This situation is a really big gotcha for regular expressions. When doing an m//g global match, m//g will NOT proceed until the end of the string by itself. This is intended behavior. An m//g match will only match the first occurrence, return true, and will not continue searching until the end of the string.
If you want an m//g global match to continue to the end of the string, you have to put it in a while loop like so...
while( m/\[(.*?)\]/g ){ print "$1\n"; }
The way this works is an m//g match will return true until it no longer matches. After it no longer matches it will return false and the loop will break. Behind the scenes Perl keeps a pos value for each string. After a match, the pos value is updated to the position directly after the match. The next iteration of the while loop will begin searching from this position. After a failed match, the pos value will reset to 0.
Here is the code illustrating this process, and showing how the pos value is working behind the scenes...
#!/usr/bin/perl -w
my @strings = ("[a][b][c] good bad","[d] apple","[e][f] mango ","[g] capgemini",
"[h] then text [i]", "text first [j][k][l]",
"[more][than][one][letter]","[more than one word]");
for(@strings){
my $i = 1;
my $p = 0;
print "$_:\n";
while( /\[(.*?)\]/g ){
print "\titer: $i\tpos: $p\ttext: \"$1\"\n";
$p = pos; #pos value changes after each m//g global match
#the next m//g match on this string will always start from this position
$i++;
}
print "\n";
}
Output looks like this...
$ perl global.match.pl
[a][b][c] good bad:
iter: 1 pos: 0 text: "a"
....
• To-do list
A) In the explanation of Perl global matching, what happens to the pos value after a failed match?
B) Continue the explanation of Perl global matching from where it stops.
The material after this point comes from a different source.

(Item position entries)
....
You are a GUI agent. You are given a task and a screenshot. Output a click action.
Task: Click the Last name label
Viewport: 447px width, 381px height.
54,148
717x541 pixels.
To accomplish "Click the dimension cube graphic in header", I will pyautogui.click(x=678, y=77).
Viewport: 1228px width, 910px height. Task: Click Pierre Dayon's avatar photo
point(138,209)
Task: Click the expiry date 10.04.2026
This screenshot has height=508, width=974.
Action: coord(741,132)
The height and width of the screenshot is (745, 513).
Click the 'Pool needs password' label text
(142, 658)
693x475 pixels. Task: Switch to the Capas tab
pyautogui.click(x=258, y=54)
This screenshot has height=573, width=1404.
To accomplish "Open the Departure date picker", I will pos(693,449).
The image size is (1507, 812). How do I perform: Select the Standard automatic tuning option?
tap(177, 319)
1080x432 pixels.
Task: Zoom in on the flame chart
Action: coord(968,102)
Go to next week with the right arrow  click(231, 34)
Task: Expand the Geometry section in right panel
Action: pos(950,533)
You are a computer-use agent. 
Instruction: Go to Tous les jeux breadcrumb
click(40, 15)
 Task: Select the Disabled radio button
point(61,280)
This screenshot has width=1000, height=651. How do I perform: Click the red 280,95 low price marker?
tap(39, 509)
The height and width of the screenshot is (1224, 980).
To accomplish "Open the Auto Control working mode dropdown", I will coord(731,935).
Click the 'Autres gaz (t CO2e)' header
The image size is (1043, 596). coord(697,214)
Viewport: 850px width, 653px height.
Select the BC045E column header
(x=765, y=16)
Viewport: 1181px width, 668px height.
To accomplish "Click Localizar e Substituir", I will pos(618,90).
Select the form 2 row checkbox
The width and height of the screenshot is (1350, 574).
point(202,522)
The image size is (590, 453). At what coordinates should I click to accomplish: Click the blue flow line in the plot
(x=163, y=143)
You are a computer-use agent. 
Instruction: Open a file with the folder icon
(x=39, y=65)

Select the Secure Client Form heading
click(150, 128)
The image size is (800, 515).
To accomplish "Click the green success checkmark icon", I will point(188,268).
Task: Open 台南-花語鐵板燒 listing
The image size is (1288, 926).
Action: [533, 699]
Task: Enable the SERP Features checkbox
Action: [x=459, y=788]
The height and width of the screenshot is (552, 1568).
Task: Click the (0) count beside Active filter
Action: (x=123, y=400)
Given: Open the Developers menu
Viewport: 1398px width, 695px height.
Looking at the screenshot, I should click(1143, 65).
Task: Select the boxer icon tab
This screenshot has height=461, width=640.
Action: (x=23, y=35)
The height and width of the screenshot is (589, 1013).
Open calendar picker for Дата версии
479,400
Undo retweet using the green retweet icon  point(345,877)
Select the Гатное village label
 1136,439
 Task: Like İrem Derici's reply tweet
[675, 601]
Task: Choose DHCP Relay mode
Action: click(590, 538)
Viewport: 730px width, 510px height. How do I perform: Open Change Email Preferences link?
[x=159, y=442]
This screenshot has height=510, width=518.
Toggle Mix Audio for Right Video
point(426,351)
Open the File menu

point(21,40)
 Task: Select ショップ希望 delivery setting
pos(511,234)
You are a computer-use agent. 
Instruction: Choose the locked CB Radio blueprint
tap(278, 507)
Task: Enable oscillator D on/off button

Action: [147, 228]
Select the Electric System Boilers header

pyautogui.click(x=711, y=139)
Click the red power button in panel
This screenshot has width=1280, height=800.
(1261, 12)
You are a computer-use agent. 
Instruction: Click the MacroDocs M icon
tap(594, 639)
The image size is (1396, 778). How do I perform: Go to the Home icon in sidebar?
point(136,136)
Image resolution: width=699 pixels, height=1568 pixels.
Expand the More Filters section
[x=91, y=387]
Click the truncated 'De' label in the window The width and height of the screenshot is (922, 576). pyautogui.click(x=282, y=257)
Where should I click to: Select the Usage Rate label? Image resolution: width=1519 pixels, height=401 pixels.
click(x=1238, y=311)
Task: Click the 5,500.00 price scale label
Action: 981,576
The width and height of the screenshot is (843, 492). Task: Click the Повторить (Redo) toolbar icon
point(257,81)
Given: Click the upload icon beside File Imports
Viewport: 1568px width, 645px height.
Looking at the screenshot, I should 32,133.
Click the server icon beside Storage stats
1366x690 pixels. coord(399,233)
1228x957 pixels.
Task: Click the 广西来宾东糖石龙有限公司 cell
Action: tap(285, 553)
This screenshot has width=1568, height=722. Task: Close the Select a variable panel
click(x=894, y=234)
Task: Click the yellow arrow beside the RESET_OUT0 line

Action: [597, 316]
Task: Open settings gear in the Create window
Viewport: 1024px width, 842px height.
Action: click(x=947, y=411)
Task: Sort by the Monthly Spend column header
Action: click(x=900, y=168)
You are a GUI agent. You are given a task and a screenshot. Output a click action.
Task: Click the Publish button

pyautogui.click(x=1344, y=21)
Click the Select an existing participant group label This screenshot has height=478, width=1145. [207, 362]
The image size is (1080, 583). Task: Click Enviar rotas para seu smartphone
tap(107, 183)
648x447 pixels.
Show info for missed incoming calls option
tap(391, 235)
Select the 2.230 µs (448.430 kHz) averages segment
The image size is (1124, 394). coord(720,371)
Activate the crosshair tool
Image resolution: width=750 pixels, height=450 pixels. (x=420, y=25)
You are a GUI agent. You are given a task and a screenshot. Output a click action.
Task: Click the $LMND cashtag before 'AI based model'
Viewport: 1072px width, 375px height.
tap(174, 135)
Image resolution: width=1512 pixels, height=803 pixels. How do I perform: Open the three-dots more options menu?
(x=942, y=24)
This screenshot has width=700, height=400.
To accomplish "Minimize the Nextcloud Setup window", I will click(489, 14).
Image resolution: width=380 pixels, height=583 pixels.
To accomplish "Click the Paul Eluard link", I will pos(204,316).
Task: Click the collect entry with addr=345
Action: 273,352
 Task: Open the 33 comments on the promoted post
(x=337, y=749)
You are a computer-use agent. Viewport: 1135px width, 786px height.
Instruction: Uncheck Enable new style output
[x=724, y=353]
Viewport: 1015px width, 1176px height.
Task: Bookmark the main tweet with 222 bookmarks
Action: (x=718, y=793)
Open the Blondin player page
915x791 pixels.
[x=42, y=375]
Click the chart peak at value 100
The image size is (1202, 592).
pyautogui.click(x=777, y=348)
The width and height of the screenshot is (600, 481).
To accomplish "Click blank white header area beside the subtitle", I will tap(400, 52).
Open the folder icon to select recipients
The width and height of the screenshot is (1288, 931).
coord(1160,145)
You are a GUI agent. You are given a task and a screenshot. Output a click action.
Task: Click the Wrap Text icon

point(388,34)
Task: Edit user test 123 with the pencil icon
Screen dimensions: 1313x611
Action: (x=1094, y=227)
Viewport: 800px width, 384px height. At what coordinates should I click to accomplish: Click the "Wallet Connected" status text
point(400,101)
....
• Expected answers
A) It resets to 0.

B)
iter: 2 pos: 3 text: "b"
iter: 3 pos: 6 text: "c"
[d] apple:
iter: 1 pos: 0 text: "d"
[e][f] mango :
iter: 1 pos: 0 text: "e"
iter: 2 pos: 3 text: "f"
[g] capgemini:
iter: 1 pos: 0 text: "g"
[h] then text [i]:
iter: 1 pos: 0 text: "h"
iter: 2 pos: 3 text: "i"
text first [j][k][l]:
iter: 1 pos: 0 text: "j"
iter: 2 pos: 14 text: "k"
iter: 3 pos: 17 text: "l"
[more][than][one][letter]:
iter: 1 pos: 0 text: "more"
iter: 2 pos: 6 text: "than"
iter: 3 pos: 12 text: "one"
iter: 4 pos: 17 text: "letter"
[more than one word]:
iter: 1 pos: 0 text: "more than one word"
This is a frustrating bug to find because most people are unaware of pos and what it does. The way this works means every m//g search has side effects. Basically the pos value is changing behind the scenes and will produce unexpected behavior if you are unaware of how this works. If the pos value has changed, and you want to reset the value to the beginning of the string, you would have to use the rather strange looking syntax...
pos($string) = 0;
This situation is not exactly intuitive, but using the above while loop syntax will probably get the results you were intending. Note that an s///g global match WILL automatically proceed to the end of the string. So m//g and s///g behave slightly differently, which adds to the confusion.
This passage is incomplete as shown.